材料を切り下ごしらえをして煮込むのも、いつもより楽しい。彼に少しでも美味しいと思ってもらいたい……そんな想いが込もってる。

出来上がり間近のポトフをかき混ぜていると、お母さんがしみじみと呟いた。

「さくら、本当に真宮さんが好きなのね」
「……うん」

きっと、隠してもお母さんには見破られてしまう。だから、下手に誤魔化すよりは素直になる方を選んだ。

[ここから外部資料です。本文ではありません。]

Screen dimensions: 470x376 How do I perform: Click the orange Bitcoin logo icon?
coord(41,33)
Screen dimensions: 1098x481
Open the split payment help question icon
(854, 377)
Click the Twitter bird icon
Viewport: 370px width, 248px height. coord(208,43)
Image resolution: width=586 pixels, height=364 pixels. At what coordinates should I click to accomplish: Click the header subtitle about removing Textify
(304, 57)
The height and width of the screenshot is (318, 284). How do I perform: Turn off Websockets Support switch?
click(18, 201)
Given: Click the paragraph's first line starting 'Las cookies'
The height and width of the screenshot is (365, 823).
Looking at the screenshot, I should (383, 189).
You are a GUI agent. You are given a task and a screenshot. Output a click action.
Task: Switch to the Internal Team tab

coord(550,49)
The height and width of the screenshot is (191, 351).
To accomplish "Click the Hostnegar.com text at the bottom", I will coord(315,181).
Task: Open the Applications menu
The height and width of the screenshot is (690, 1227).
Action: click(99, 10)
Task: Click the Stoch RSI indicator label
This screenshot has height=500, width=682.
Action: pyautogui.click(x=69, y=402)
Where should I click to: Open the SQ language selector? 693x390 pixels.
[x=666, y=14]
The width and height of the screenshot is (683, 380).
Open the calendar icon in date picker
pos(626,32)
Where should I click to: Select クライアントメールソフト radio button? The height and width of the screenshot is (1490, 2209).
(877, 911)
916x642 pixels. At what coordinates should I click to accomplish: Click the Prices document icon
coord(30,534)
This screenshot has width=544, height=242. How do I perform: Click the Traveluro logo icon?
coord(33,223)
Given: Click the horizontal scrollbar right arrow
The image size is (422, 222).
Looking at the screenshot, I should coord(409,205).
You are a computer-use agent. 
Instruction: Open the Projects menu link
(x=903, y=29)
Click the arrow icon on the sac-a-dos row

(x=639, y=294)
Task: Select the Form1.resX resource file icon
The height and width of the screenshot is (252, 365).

未来のない関係で、きっとまた片想いで終わるだろうけど。

今の私は、確かに幸せ。それは、きっかけがどうあれ、真宮さんがくれたもの。だから、先がないと泣くよりも……少しでも、真宮さんが私といた時間が楽しかったと思い出してくれればいい、って思えたんだ。

そうこうしてるうちにマカロニグラタンが焼き上がり、熱々のポトフとサーモンのムニエルも完成。本当に家庭料理ばかりだけど、書斎から出てきた真宮さんの顔が輝いたのを見た。

「これはまたご馳走だな」

そう驚くお父さんに、お母さんが眉間にシワを寄せため息をついた。

「なに言ってるの。いつも二人だから簡単に済ませてるだけよ。さくらがいた時はこれくらい作ってましたよ」


「おいおい……それじゃ俺の立場がないじゃないか。そりゃ娘よりは可愛くないかもしれないが……」

なんだかお父さんがいじけてきたからか、お母さんはやれやれと肩を竦めた。